Vol. 9, Issue 12, Part H (2025)

The present investigation was undertaken to evaluate the pathomorphological alterations associated with arsenic-induced sub-chronic toxicity in Wistar rats and its amelioration with resveratrol. Thirty-six adult male Wistar rats were randomly divided into six groups (n=6). Group I served as normal control, Group II as disease control (NaAsO₂ @ 10 mg/kg b.wt. orally for 60 days), Group III received treatment same as Group II along with telmisartan (10 mg/kg b.wt. orally for 60 days) as a reference control group and Groups IV-VI received treatment same as Group II along with resveratrol at graded doses (4, 8, and 16 mg/kg b.wt. orally for 60 days).

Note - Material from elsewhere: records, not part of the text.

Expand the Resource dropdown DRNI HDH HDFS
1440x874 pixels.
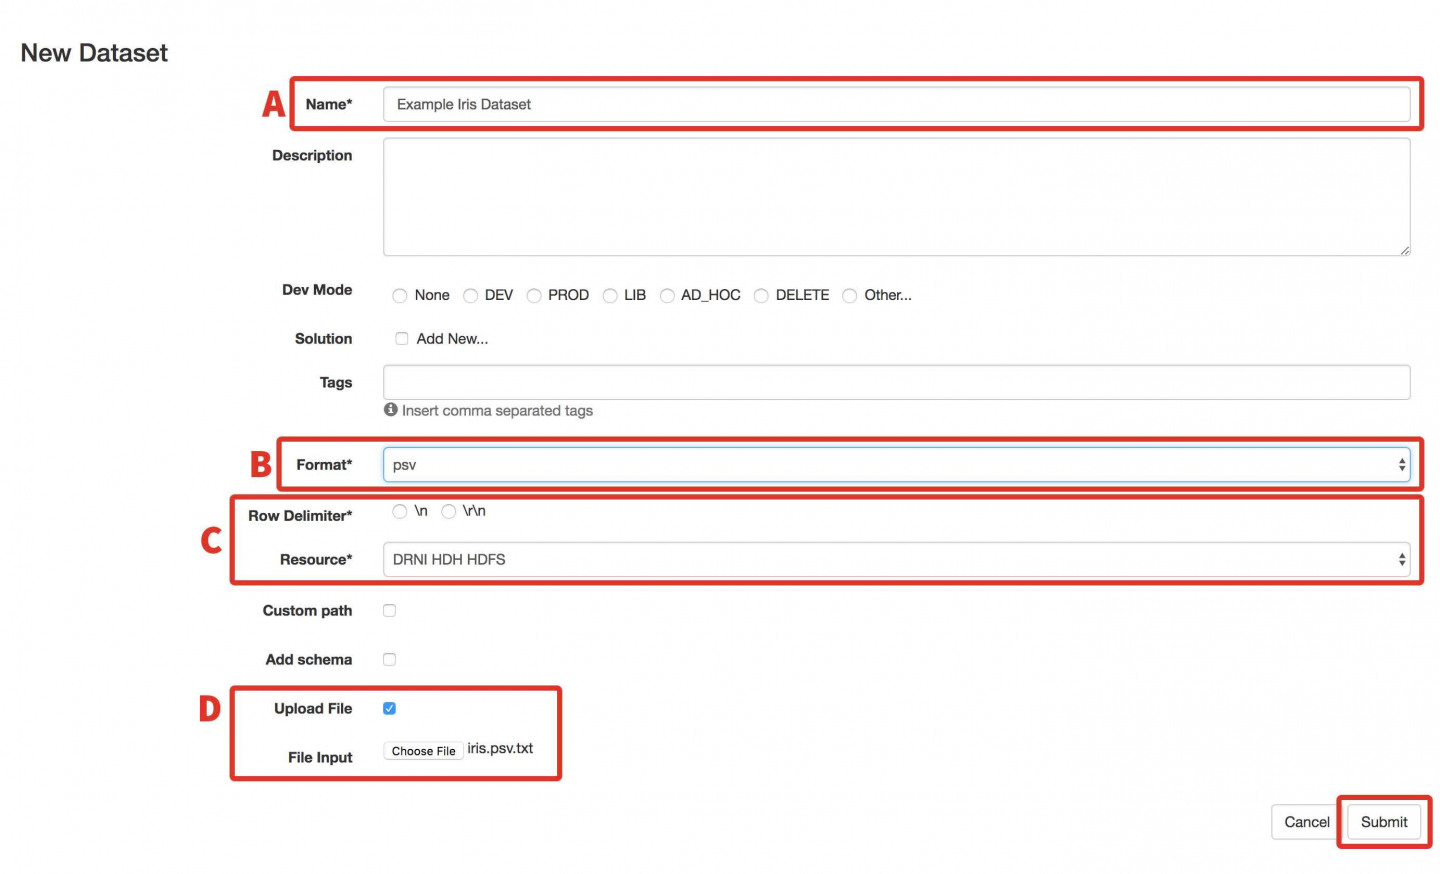pos(895,560)
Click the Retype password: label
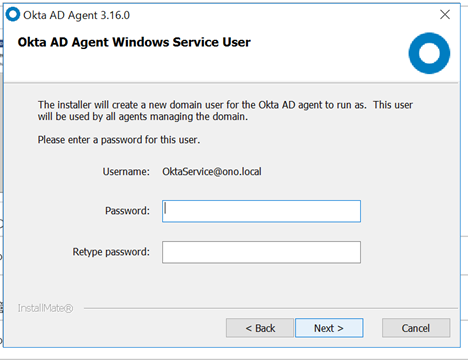Screen dimensions: 468x360 111,252
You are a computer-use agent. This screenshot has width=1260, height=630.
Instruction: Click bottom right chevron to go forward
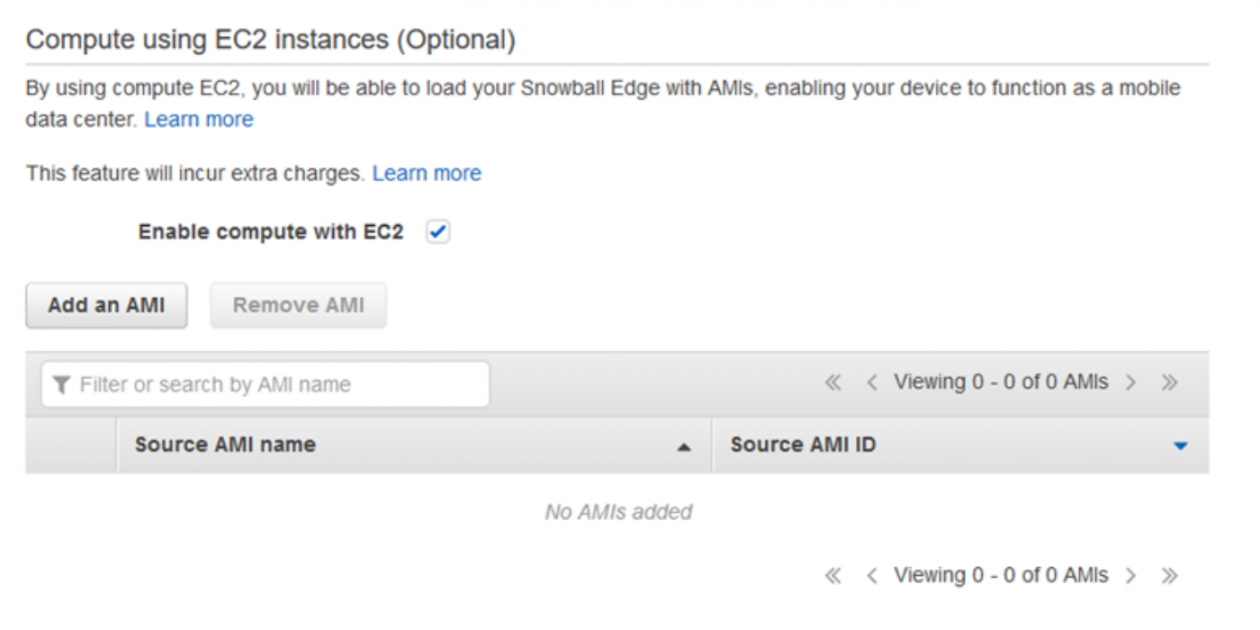[1133, 575]
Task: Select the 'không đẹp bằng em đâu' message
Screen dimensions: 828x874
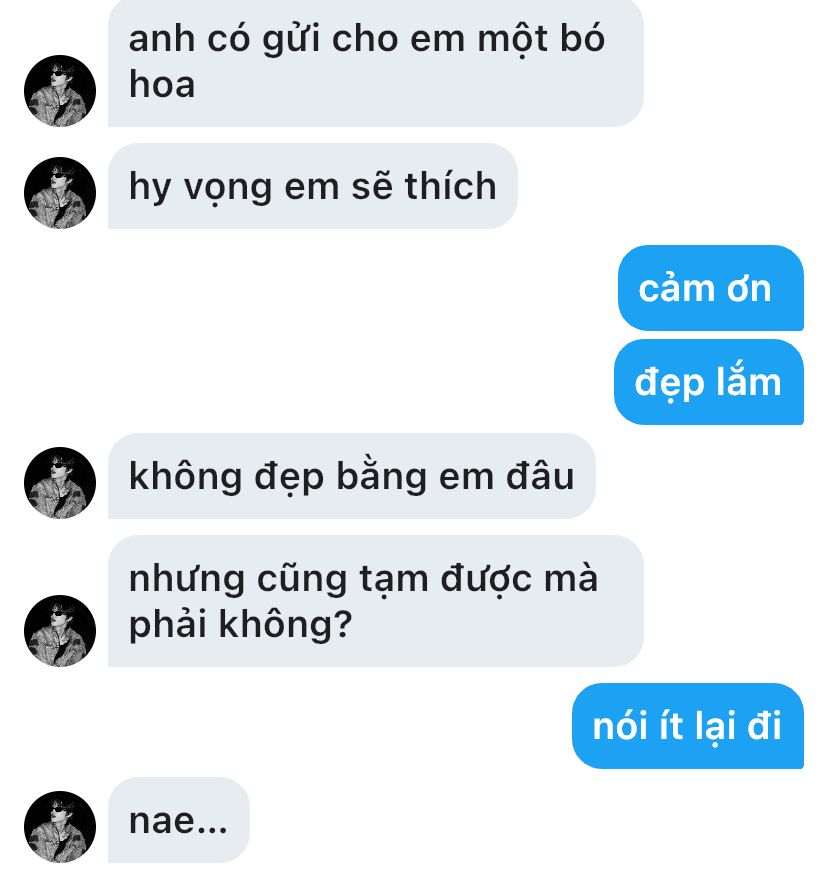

The disease control group exhibited a significant reduction (p<0.05) in body weight, hematological parameters, and alterations in biochemical indices including increased ALT, ALP, BUN, and creatinine with decreased total protein levels. Antioxidant assays revealed significant elevation in lipid peroxidation and depletion of SOD and catalase activities in the disease control group. Treatment with resveratrol and telmisartan ameliorated these changes in a dose-dependent manner. Histopathological examination of the aorta revealed lesions consistent with oxidative stress and inflammation. Special staining of the aorta further demonstrated vascular alterations, which were markedly reduced in the resveratrol (16 mg/kg) and telmisartan-treated groups. The study concludes that resveratrol exhibits potent antioxidant and cytoprotective efficacy against sub-chronic arsenic-induced vascular and systemic toxicity, comparable to telmisartan.